R. Yun Keagy (Minneapolis, MN) is a moving image artist whose practice in video and 16mm film is multimodal and research based. Her work investigates race, labor, disease and disability, and sites of historical and psychosocial trauma. Born in Louisiana, she was raised in Guatemala and California. Keagy is a recipient of the McKnight Media Artist Fellowship, Jerome Foundation grant, and University of Minnesota Libraries’ Archives and Special Collections Olson Innovation Artist in Residence award. She has taught at University of the Arts in Philadelphia, University of California at Santa Cruz and Carleton College in Minnesota. Screenings and exhibitions of her work include: Center for Contemporary Arts, Glasgow; REDCAT Gallery, Los Angeles; Galerija Nova, Zagreb; Souvenirs from Earth International TV Project, Cologne; Light Industry, Brooklyn; Raum für Projektion, Bergen, Oslo & Buenos Aires; Stella Elkins Tyler Gallery, Philadelphia Museum of Art, Philadelphia; The Walker Art Center, Minneapolis; Wits School of the Arts, Johannesburg; Festival Images Contre Nature, Marseille; Berlinale Talent Campus Editing Studio, Berlin.

Camila Leiva (Minneapolis, MN) is a muralist, painter and comics creator born in Santiago, Chile during the final years of the military dictatorship, into a family deeply committed to the fight for justice. She worked as a public high school teacher in New York City and Santiago, before moving to Minneapolis. In 2019 she was part of the Power of Vision artist cohort that painted the “Defend, Grow, Nurture Phillips” mural on Franklin Ave through HOPE Community, and was an artist facilitator of the Latinx Mural Apprenticeship Program through CLUES. She is the recipient of a 2020 MSAB Artist Initiative grant and a Forecast Early Career Grant. Leiva is pursuing a Master of Fine Arts at the University of Minnesota.

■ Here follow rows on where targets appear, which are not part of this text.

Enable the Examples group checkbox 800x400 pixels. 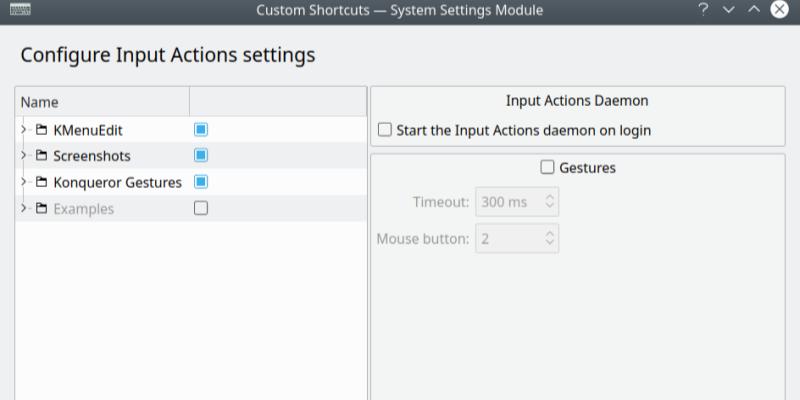pos(201,208)
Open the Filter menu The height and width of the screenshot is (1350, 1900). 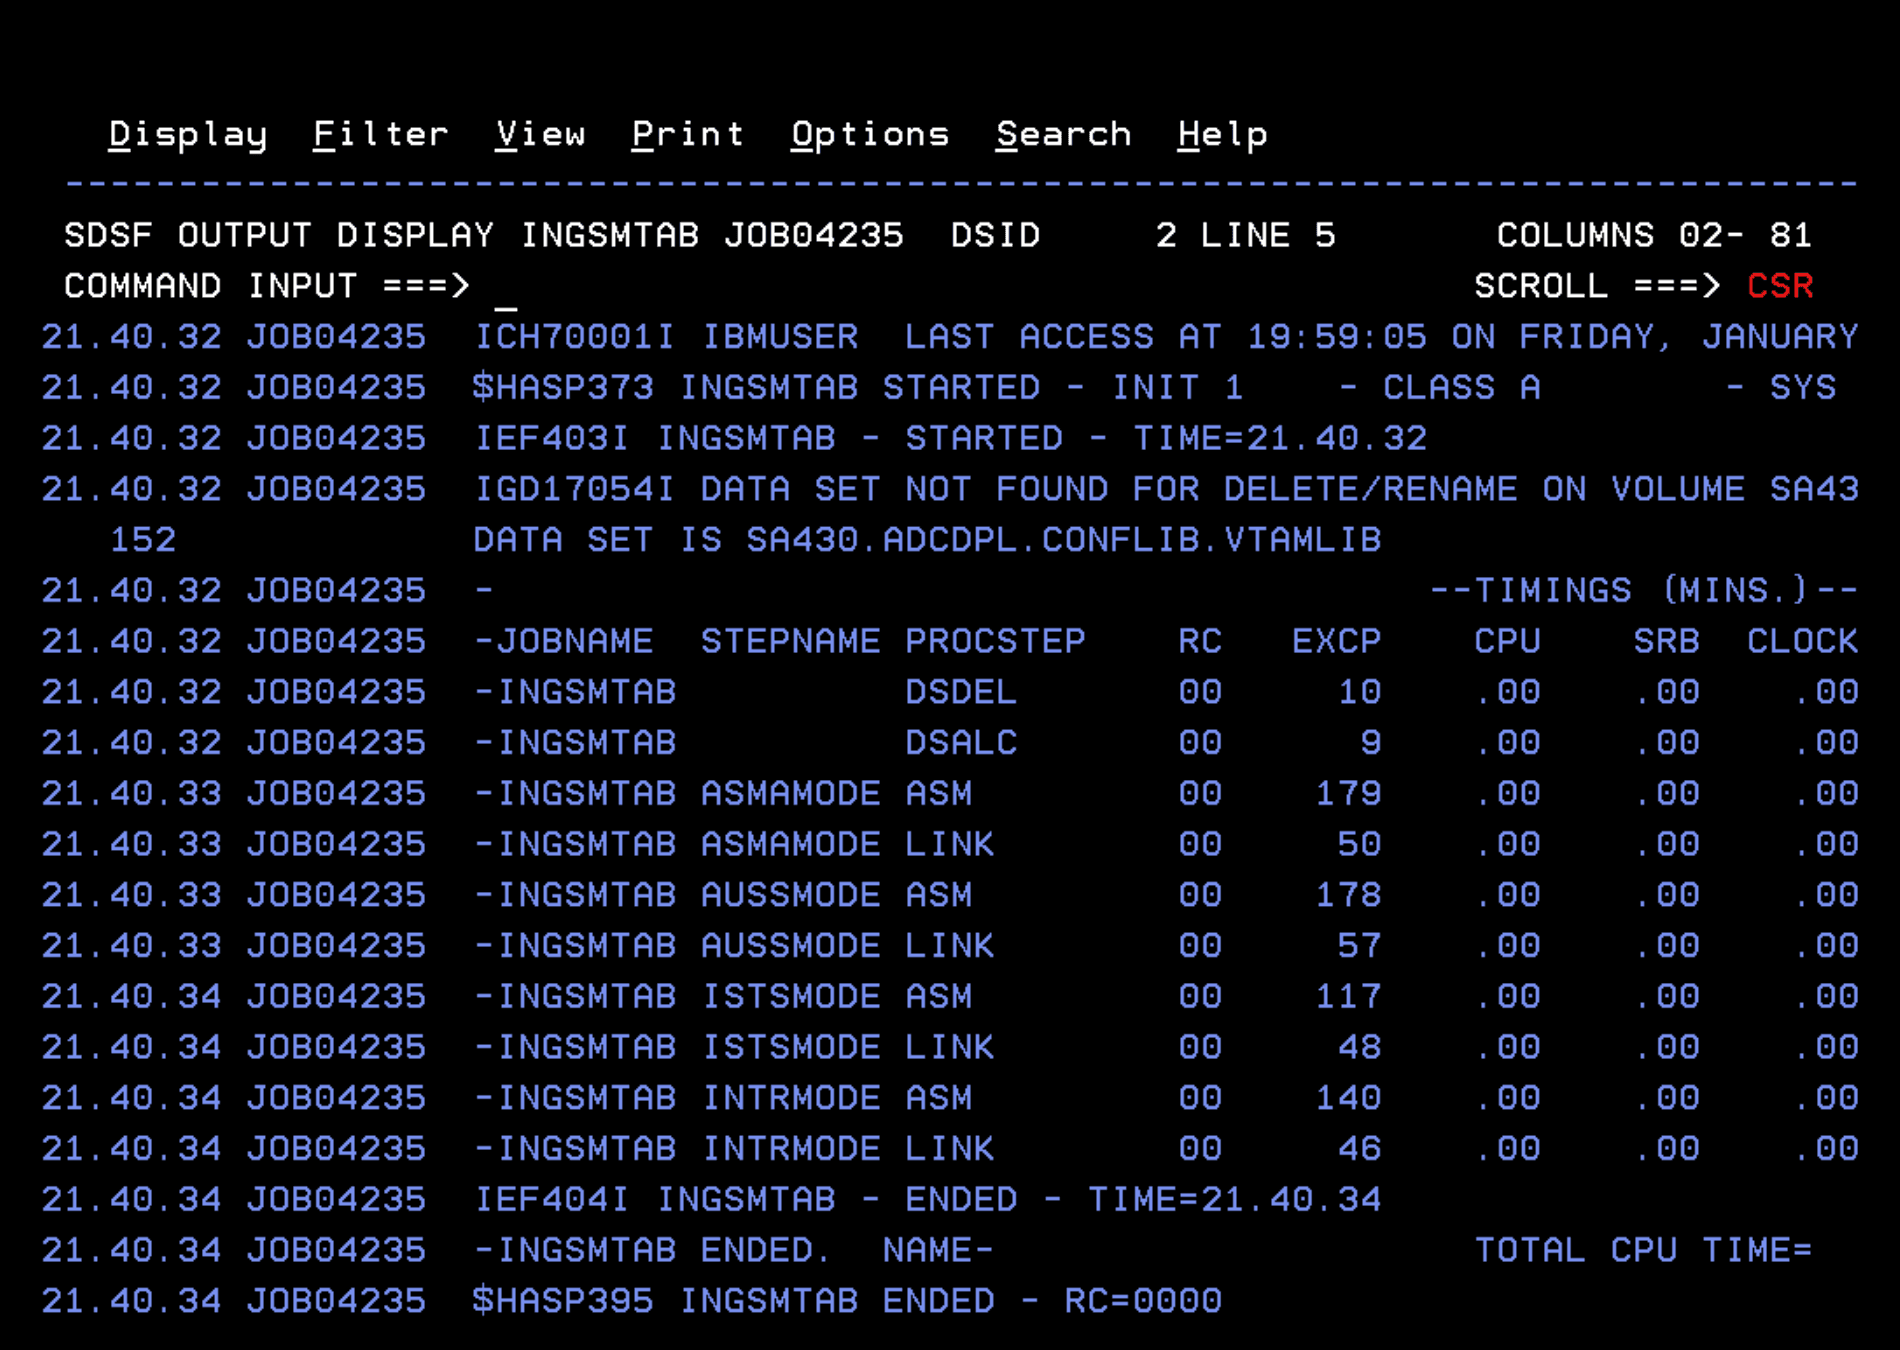[380, 134]
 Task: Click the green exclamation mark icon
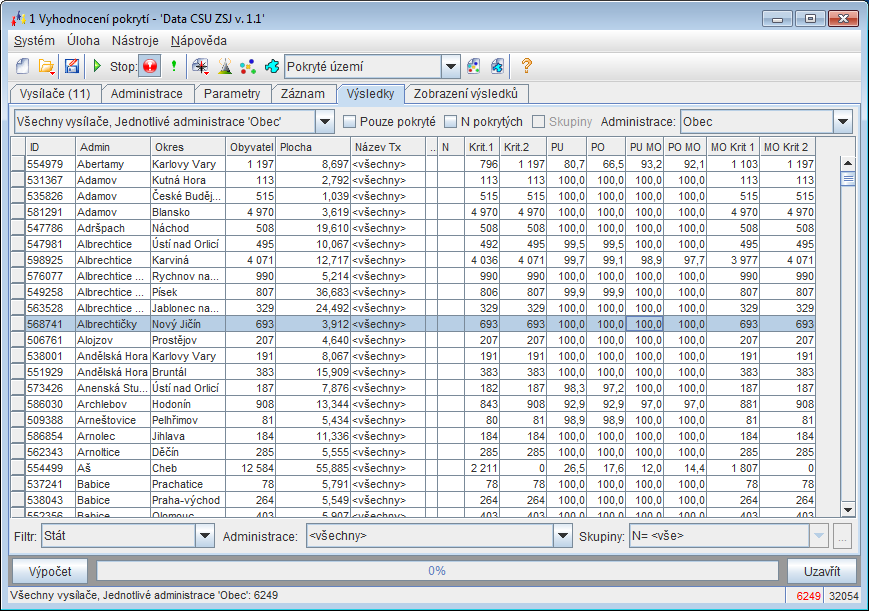pyautogui.click(x=174, y=66)
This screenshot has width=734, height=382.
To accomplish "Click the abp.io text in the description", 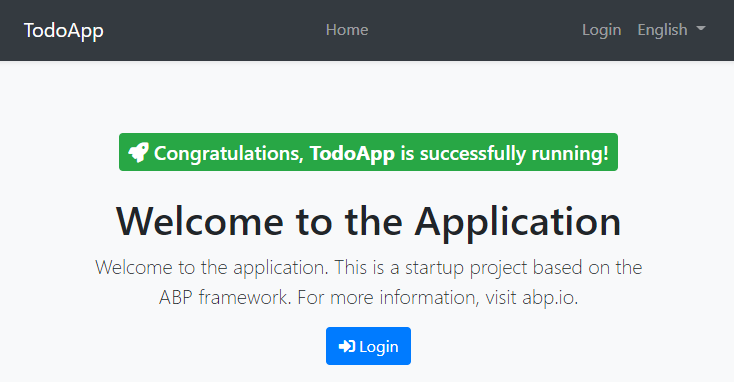I will tap(550, 298).
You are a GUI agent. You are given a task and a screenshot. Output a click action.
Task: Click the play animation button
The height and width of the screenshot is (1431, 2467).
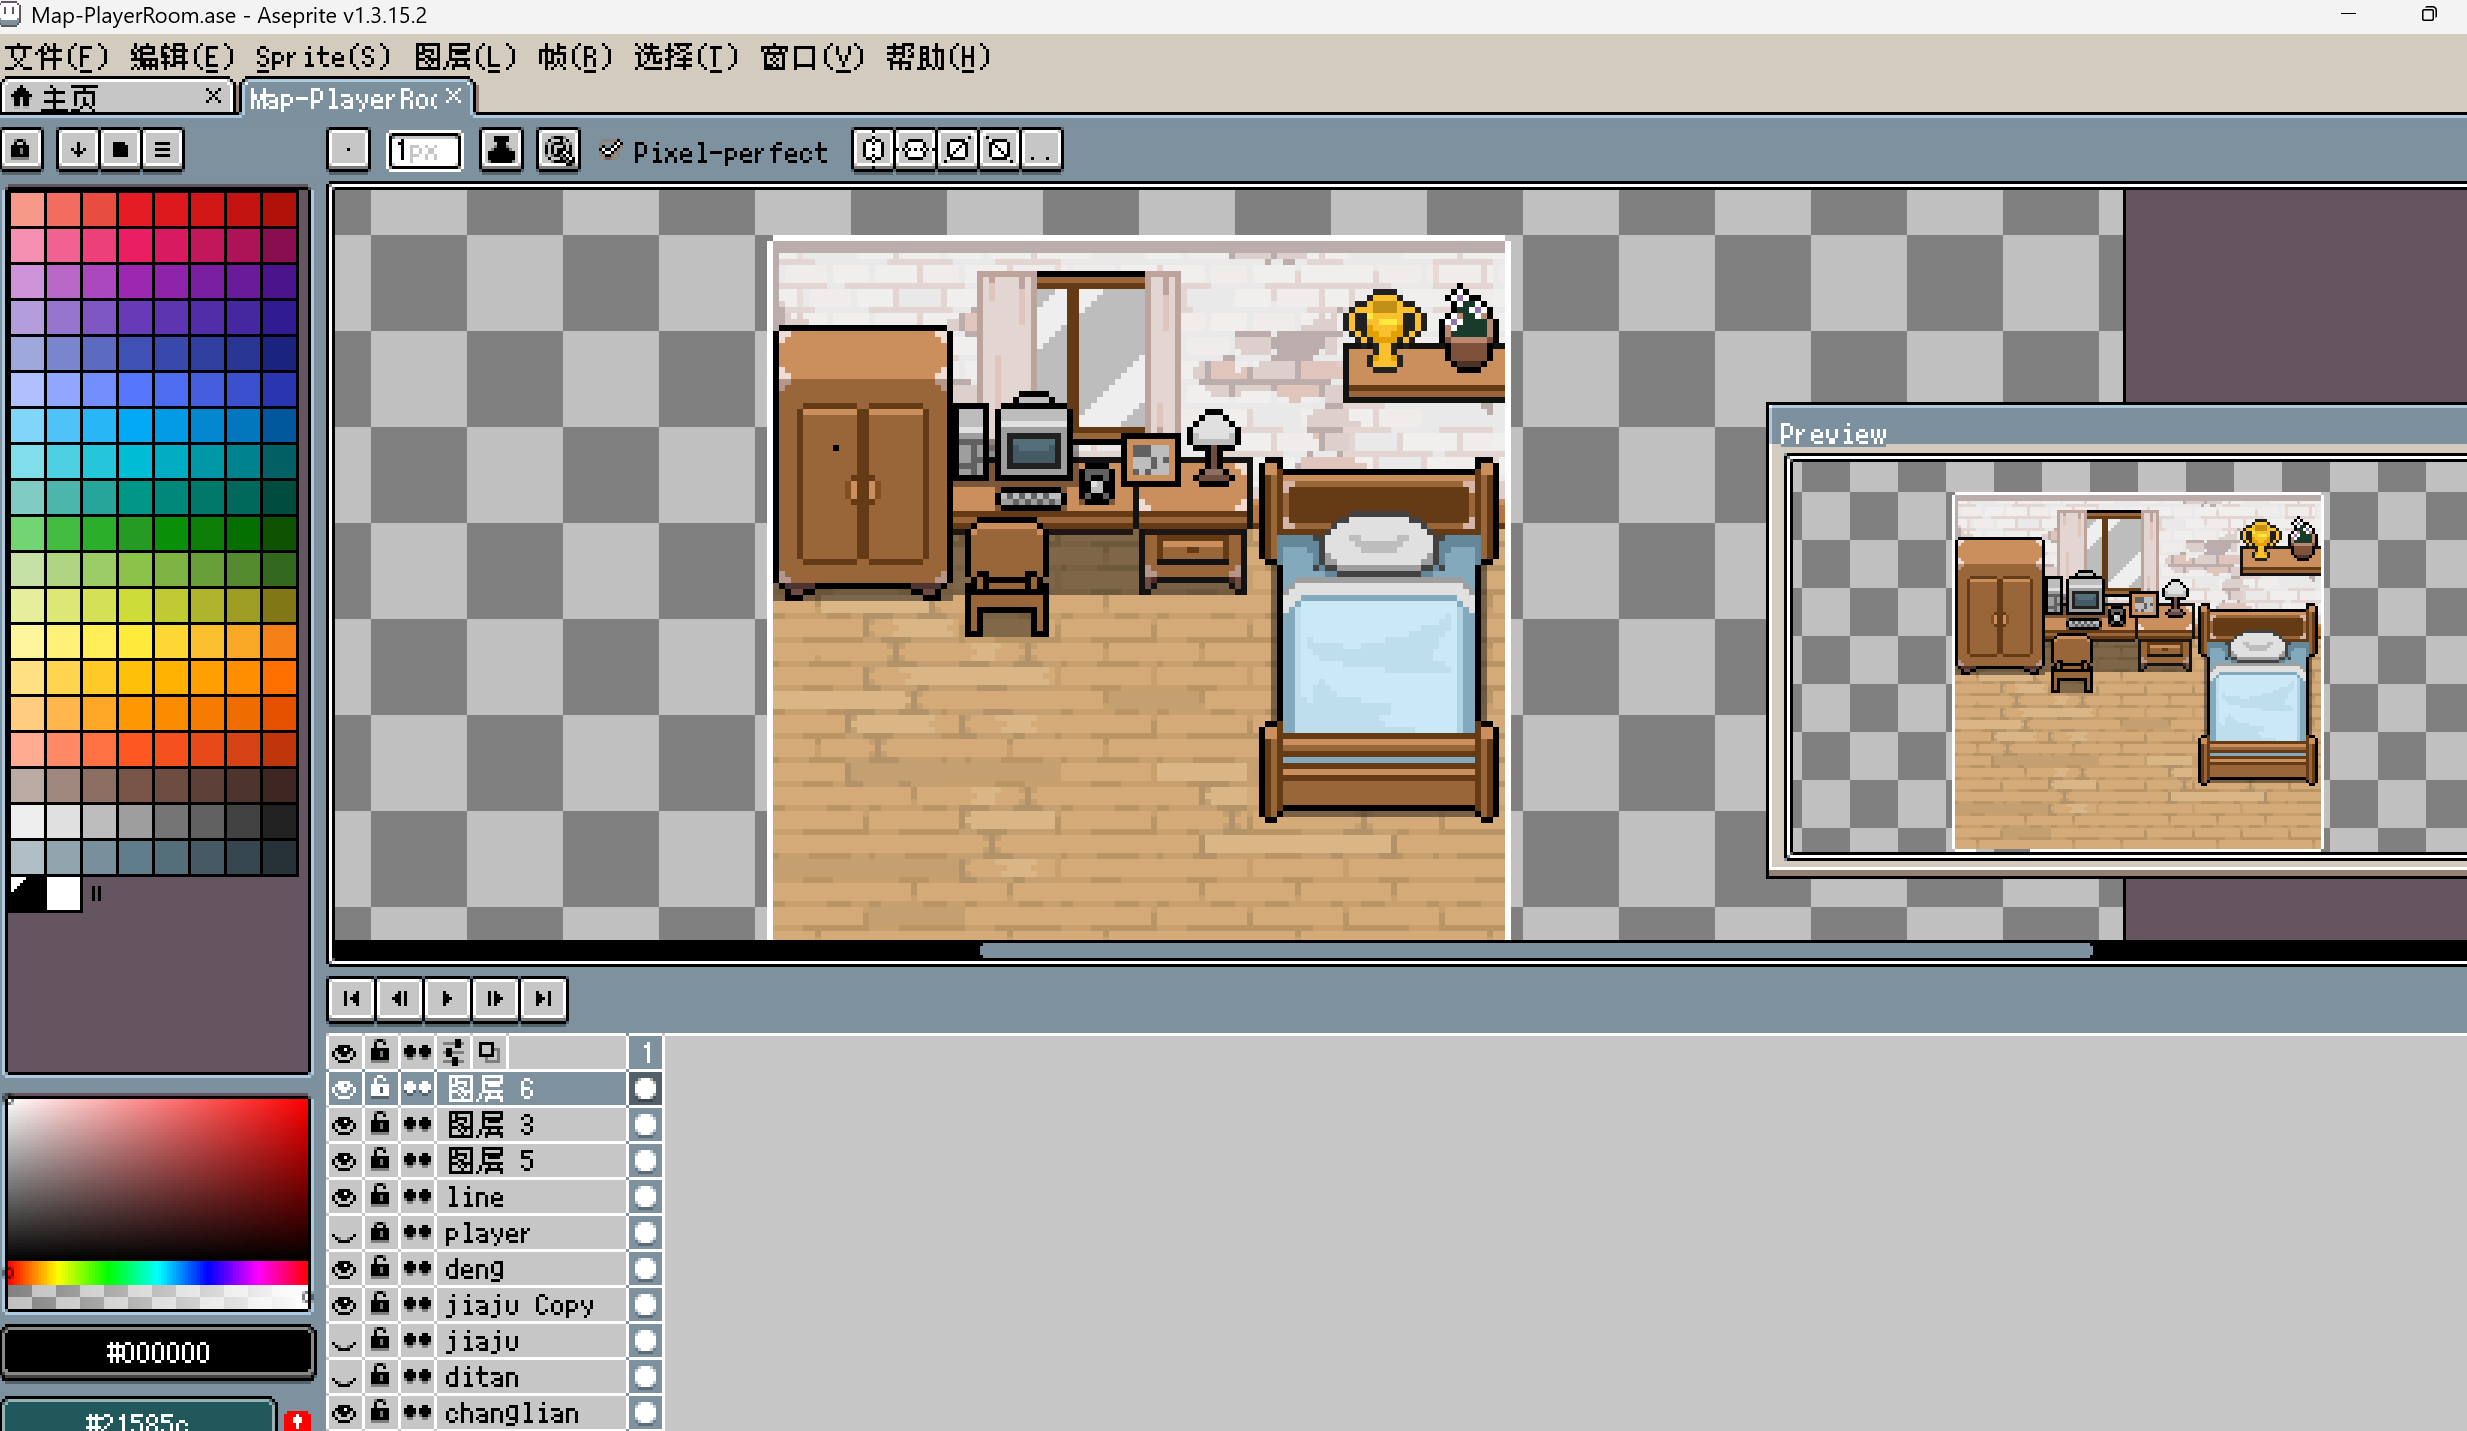447,998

Meena Mangalvedhekar (Saint Paul, MN) is a public artist, projectionist and photographer. She received a GD-Art from Abhinav Kala Mahavidyalaya, a BFA from the University of Minnesota, and has participated in over 15 group shows and public art projects in the United States and India. Mangalvedhekar is interested in examining and exploring existing nodes of systems around us. She uses photography, interviews, drawings, projections and real time activity for research and to study locations, systems, and to be inspired by human history. Through large installations, digital drawings and placemaking experiments she strives to connect community and place. Mangalvedhekar believes in assisting community organizations to utilize these instruments to creatively claim and transform public spaces. As a transplant from India, Mangalvedhekar struggled to make Minneapolis her home and notices similar struggles among distinct demographics in the Twin Cities. This inspired her to create public art projects such as, Devices for Aerial Investigations (2012), Forward/50 (2013 onwards) and Take The Field (2014 onwards) where passersby can come together to make, relate and participate, and create loops of the process over time and on multiple occasions.